▸ Anleitung zur Übung
Stelle die Zeilen des folgenden Materials als Markdown-Tabelle mit den Spalten „Nummer“ und „Zeile“ dar, wobei die Zeilen durchnummeriert werden und leere Zeilen entfallen.

▸ Datenauszüge
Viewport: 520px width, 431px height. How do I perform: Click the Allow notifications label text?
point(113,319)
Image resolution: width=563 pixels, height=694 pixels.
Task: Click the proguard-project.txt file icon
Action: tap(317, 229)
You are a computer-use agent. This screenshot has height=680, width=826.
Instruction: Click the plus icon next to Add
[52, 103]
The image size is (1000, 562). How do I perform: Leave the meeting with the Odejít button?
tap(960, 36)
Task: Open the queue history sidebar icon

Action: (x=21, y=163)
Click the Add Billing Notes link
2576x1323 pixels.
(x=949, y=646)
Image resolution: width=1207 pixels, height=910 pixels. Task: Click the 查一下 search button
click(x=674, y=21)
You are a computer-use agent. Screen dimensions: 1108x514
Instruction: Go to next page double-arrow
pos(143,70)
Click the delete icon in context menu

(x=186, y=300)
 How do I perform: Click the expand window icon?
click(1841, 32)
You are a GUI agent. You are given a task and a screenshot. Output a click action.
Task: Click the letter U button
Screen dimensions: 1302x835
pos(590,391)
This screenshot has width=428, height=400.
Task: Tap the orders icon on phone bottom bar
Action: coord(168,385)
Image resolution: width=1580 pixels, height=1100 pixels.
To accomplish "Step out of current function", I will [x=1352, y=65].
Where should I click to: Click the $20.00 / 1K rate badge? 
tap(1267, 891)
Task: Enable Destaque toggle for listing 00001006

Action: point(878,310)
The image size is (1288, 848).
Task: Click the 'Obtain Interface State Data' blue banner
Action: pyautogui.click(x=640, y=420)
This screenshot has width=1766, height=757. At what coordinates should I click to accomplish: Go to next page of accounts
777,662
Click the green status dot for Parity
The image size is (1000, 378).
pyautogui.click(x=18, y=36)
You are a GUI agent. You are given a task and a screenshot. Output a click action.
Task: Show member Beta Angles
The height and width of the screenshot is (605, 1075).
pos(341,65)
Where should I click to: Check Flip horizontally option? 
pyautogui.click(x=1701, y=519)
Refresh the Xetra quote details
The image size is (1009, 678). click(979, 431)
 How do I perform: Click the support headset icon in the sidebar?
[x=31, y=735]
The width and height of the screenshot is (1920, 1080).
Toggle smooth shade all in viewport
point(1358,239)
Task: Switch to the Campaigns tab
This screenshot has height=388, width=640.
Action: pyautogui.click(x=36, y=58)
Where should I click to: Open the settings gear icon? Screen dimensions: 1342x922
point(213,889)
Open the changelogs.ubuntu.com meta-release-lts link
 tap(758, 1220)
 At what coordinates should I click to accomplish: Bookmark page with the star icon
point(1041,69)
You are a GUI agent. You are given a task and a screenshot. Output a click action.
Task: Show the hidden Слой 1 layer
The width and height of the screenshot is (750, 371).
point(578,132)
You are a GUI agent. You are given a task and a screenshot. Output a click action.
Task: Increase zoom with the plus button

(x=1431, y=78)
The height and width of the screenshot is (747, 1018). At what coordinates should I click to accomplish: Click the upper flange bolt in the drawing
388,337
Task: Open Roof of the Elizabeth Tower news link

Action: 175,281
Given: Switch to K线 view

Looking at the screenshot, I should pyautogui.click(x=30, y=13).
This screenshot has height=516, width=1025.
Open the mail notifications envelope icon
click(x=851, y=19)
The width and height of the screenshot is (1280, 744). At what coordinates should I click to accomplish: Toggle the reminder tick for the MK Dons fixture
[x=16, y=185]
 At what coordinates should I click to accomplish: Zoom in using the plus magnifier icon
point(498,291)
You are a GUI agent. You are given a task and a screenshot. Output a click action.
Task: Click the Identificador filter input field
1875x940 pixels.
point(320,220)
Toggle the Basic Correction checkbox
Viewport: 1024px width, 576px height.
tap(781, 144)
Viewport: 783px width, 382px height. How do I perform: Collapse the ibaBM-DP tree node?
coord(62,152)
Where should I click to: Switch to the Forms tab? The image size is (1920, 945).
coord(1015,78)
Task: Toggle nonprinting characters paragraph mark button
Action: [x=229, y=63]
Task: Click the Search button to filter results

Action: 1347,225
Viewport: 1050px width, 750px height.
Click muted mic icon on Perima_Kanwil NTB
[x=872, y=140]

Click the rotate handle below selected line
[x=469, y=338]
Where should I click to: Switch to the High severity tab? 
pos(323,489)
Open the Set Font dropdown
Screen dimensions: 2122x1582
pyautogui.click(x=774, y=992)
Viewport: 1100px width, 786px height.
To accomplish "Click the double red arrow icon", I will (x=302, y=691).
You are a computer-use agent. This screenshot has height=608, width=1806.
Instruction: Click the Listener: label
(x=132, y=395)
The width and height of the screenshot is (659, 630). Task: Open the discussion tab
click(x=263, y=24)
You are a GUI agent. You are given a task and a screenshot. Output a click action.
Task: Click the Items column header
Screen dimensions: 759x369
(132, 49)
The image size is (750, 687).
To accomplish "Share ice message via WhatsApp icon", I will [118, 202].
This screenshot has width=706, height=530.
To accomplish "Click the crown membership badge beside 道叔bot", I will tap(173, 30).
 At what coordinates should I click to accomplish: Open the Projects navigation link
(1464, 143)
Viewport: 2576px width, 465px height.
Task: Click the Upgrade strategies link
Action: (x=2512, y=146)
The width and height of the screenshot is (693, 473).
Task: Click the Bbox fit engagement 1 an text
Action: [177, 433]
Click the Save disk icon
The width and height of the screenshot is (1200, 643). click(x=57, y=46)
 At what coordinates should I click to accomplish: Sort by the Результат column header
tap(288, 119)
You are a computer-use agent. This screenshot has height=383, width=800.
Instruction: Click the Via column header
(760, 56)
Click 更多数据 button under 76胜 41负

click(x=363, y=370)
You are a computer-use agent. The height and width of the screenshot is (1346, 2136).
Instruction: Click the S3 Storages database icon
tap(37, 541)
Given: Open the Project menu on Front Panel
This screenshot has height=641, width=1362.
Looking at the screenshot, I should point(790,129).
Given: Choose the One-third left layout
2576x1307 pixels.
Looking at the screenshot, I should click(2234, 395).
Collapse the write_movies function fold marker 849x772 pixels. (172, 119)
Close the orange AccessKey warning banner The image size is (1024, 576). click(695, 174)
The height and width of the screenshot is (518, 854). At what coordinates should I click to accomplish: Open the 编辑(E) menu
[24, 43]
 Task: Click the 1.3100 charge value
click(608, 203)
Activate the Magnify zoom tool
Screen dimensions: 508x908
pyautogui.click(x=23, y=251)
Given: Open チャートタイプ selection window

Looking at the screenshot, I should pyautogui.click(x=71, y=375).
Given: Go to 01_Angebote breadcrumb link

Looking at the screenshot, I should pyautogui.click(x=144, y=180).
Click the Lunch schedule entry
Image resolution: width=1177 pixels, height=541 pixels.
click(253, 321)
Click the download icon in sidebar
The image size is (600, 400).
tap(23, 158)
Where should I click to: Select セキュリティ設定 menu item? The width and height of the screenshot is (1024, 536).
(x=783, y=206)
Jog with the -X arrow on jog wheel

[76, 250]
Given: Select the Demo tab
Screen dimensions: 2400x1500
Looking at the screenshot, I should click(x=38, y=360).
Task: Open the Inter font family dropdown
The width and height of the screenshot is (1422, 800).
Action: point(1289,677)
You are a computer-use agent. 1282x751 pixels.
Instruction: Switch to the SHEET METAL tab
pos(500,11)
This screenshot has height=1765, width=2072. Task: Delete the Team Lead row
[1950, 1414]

▸ Ergebnis der Übung
| Nummer | Zeile |
|---|---|
| 1 | Viewport: 520px width, 431px height. How do I perform: Click the Allow notifications label text? |
| 2 | point(113,319) |
| 3 | Image resolution: width=563 pixels, height=694 pixels. |
| 4 | Task: Click the proguard-project.txt file icon |
| 5 | Action: tap(317, 229) |
| 6 | You are a computer-use agent. This screenshot has height=680, width=826. |
| 7 | Instruction: Click the plus icon next to Add |
| 8 | [52, 103] |
| 9 | The image size is (1000, 562). How do I perform: Leave the meeting with the Odejít button? |
| 10 | tap(960, 36) |
| 11 | Task: Open the queue history sidebar icon |
| 12 | Action: (x=21, y=163) |
| 13 | Click the Add Billing Notes link |
| 14 | 2576x1323 pixels. |
| 15 | (x=949, y=646) |
| 16 | Image resolution: width=1207 pixels, height=910 pixels. Task: Click the 查一下 search button |
| 17 | click(x=674, y=21) |
| 18 | You are a computer-use agent. Screen dimensions: 1108x514 |
| 19 | Instruction: Go to next page double-arrow |
| 20 | pos(143,70) |
| 21 | Click the delete icon in context menu |
| 22 | (x=186, y=300) |
| 23 |  How do I perform: Click the expand window icon? |
| 24 | click(1841, 32) |
| 25 | You are a GUI agent. You are given a task and a screenshot. Output a click action. |
| 26 | Task: Click the letter U button |
| 27 | Screen dimensions: 1302x835 |
| 28 | pos(590,391) |
| 29 | This screenshot has width=428, height=400. |
| 30 | Task: Tap the orders icon on phone bottom bar |
| 31 | Action: coord(168,385) |
| 32 | Image resolution: width=1580 pixels, height=1100 pixels. |
| 33 | To accomplish "Step out of current function", I will [x=1352, y=65]. |
| 34 | Where should I click to: Click the $20.00 / 1K rate badge?  |
| 35 | tap(1267, 891) |
| 36 | Task: Enable Destaque toggle for listing 00001006 |
| 37 | Action: point(878,310) |
| 38 | The image size is (1288, 848). |
| 39 | Task: Click the 'Obtain Interface State Data' blue banner |
| 40 | Action: pyautogui.click(x=640, y=420) |
| 41 | This screenshot has width=1766, height=757. At what coordinates should I click to accomplish: Go to next page of accounts |
| 42 | 777,662 |
| 43 | Click the green status dot for Parity |
| 44 | The image size is (1000, 378). |
| 45 | pyautogui.click(x=18, y=36) |
| 46 | You are a GUI agent. You are given a task and a screenshot. Output a click action. |
| 47 | Task: Show member Beta Angles |
| 48 | The height and width of the screenshot is (605, 1075). |
| 49 | pos(341,65) |
| 50 | Where should I click to: Check Flip horizontally option?  |
| 51 | pyautogui.click(x=1701, y=519) |
| 52 | Refresh the Xetra quote details |
| 53 | The image size is (1009, 678). click(979, 431) |
| 54 |  How do I perform: Click the support headset icon in the sidebar? |
| 55 | [x=31, y=735] |
| 56 | The width and height of the screenshot is (1920, 1080). |
| 57 | Toggle smooth shade all in viewport |
| 58 | point(1358,239) |
| 59 | Task: Switch to the Campaigns tab |
| 60 | This screenshot has height=388, width=640. |
| 61 | Action: pyautogui.click(x=36, y=58) |
| 62 | Where should I click to: Open the settings gear icon? Screen dimensions: 1342x922 |
| 63 | point(213,889) |
| 64 | Open the changelogs.ubuntu.com meta-release-lts link |
| 65 |  tap(758, 1220) |
| 66 |  At what coordinates should I click to accomplish: Bookmark page with the star icon |
| 67 | point(1041,69) |
| 68 | You are a GUI agent. You are given a task and a screenshot. Output a click action. |
| 69 | Task: Show the hidden Слой 1 layer |
| 70 | The width and height of the screenshot is (750, 371). |
| 71 | point(578,132) |
| 72 | You are a GUI agent. You are given a task and a screenshot. Output a click action. |
| 73 | Task: Increase zoom with the plus button |
| 74 | (x=1431, y=78) |
| 75 | The height and width of the screenshot is (747, 1018). At what coordinates should I click to accomplish: Click the upper flange bolt in the drawing |
| 76 | 388,337 |
| 77 | Task: Open Roof of the Elizabeth Tower news link |
| 78 | Action: 175,281 |
| 79 | Given: Switch to K线 view |
| 80 | Looking at the screenshot, I should pyautogui.click(x=30, y=13). |
| 81 | This screenshot has height=516, width=1025. |
| 82 | Open the mail notifications envelope icon |
| 83 | click(x=851, y=19) |
| 84 | The width and height of the screenshot is (1280, 744). At what coordinates should I click to accomplish: Toggle the reminder tick for the MK Dons fixture |
| 85 | [x=16, y=185] |
| 86 |  At what coordinates should I click to accomplish: Zoom in using the plus magnifier icon |
| 87 | point(498,291) |
| 88 | You are a GUI agent. You are given a task and a screenshot. Output a click action. |
| 89 | Task: Click the Identificador filter input field |
| 90 | 1875x940 pixels. |
| 91 | point(320,220) |
| 92 | Toggle the Basic Correction checkbox |
| 93 | Viewport: 1024px width, 576px height. |
| 94 | tap(781, 144) |
| 95 | Viewport: 783px width, 382px height. How do I perform: Collapse the ibaBM-DP tree node? |
| 96 | coord(62,152) |
| 97 | Where should I click to: Switch to the Forms tab? The image size is (1920, 945). |
| 98 | coord(1015,78) |
| 99 | Task: Toggle nonprinting characters paragraph mark button |
| 100 | Action: [x=229, y=63] |
| 101 | Task: Click the Search button to filter results |
| 102 | Action: 1347,225 |
| 103 | Viewport: 1050px width, 750px height. |
| 104 | Click muted mic icon on Perima_Kanwil NTB |
| 105 | [x=872, y=140] |
| 106 | Click the rotate handle below selected line |
| 107 | [x=469, y=338] |
| 108 | Where should I click to: Switch to the High severity tab?  |
| 109 | pos(323,489) |
| 110 | Open the Set Font dropdown |
| 111 | Screen dimensions: 2122x1582 |
| 112 | pyautogui.click(x=774, y=992) |
| 113 | Viewport: 1100px width, 786px height. |
| 114 | To accomplish "Click the double red arrow icon", I will (x=302, y=691). |
| 115 | You are a computer-use agent. This screenshot has height=608, width=1806. |
| 116 | Instruction: Click the Listener: label |
| 117 | (x=132, y=395) |
| 118 | The width and height of the screenshot is (659, 630). Task: Open the discussion tab |
| 119 | click(x=263, y=24) |
| 120 | You are a GUI agent. You are given a task and a screenshot. Output a click action. |
| 121 | Task: Click the Items column header |
| 122 | Screen dimensions: 759x369 |
| 123 | (132, 49) |
| 124 | The image size is (750, 687). |
| 125 | To accomplish "Share ice message via WhatsApp icon", I will [118, 202]. |
| 126 | This screenshot has width=706, height=530. |
| 127 | To accomplish "Click the crown membership badge beside 道叔bot", I will tap(173, 30). |
| 128 |  At what coordinates should I click to accomplish: Open the Projects navigation link |
| 129 | (1464, 143) |
| 130 | Viewport: 2576px width, 465px height. |
| 131 | Task: Click the Upgrade strategies link |
| 132 | Action: (x=2512, y=146) |
| 133 | The width and height of the screenshot is (693, 473). |
| 134 | Task: Click the Bbox fit engagement 1 an text |
| 135 | Action: [177, 433] |
| 136 | Click the Save disk icon |
| 137 | The width and height of the screenshot is (1200, 643). click(x=57, y=46) |
| 138 |  At what coordinates should I click to accomplish: Sort by the Результат column header |
| 139 | tap(288, 119) |
| 140 | You are a computer-use agent. This screenshot has height=383, width=800. |
| 141 | Instruction: Click the Via column header |
| 142 | (760, 56) |
| 143 | Click 更多数据 button under 76胜 41负 |
| 144 | click(x=363, y=370) |
| 145 | You are a computer-use agent. The height and width of the screenshot is (1346, 2136). |
| 146 | Instruction: Click the S3 Storages database icon |
| 147 | tap(37, 541) |
| 148 | Given: Open the Project menu on Front Panel |
| 149 | This screenshot has height=641, width=1362. |
| 150 | Looking at the screenshot, I should point(790,129). |
| 151 | Given: Choose the One-third left layout |
| 152 | 2576x1307 pixels. |
| 153 | Looking at the screenshot, I should click(2234, 395). |
| 154 | Collapse the write_movies function fold marker 849x772 pixels. (172, 119) |
| 155 | Close the orange AccessKey warning banner The image size is (1024, 576). click(695, 174) |
| 156 | The height and width of the screenshot is (518, 854). At what coordinates should I click to accomplish: Open the 编辑(E) menu |
| 157 | [24, 43] |
| 158 |  Task: Click the 1.3100 charge value |
| 159 | click(608, 203) |
| 160 | Activate the Magnify zoom tool |
| 161 | Screen dimensions: 508x908 |
| 162 | pyautogui.click(x=23, y=251) |
| 163 | Given: Open チャートタイプ selection window |
| 164 | Looking at the screenshot, I should pyautogui.click(x=71, y=375). |
| 165 | Given: Go to 01_Angebote breadcrumb link |
| 166 | Looking at the screenshot, I should pyautogui.click(x=144, y=180). |
| 167 | Click the Lunch schedule entry |
| 168 | Image resolution: width=1177 pixels, height=541 pixels. |
| 169 | click(253, 321) |
| 170 | Click the download icon in sidebar |
| 171 | The image size is (600, 400). |
| 172 | tap(23, 158) |
| 173 | Where should I click to: Select セキュリティ設定 menu item? The width and height of the screenshot is (1024, 536). |
| 174 | (x=783, y=206) |
| 175 | Jog with the -X arrow on jog wheel |
| 176 | [76, 250] |
| 177 | Given: Select the Demo tab |
| 178 | Screen dimensions: 2400x1500 |
| 179 | Looking at the screenshot, I should click(x=38, y=360). |
| 180 | Task: Open the Inter font family dropdown |
| 181 | The width and height of the screenshot is (1422, 800). |
| 182 | Action: point(1289,677) |
| 183 | You are a computer-use agent. 1282x751 pixels. |
| 184 | Instruction: Switch to the SHEET METAL tab |
| 185 | pos(500,11) |
| 186 | This screenshot has height=1765, width=2072. Task: Delete the Team Lead row |
| 187 | [1950, 1414] |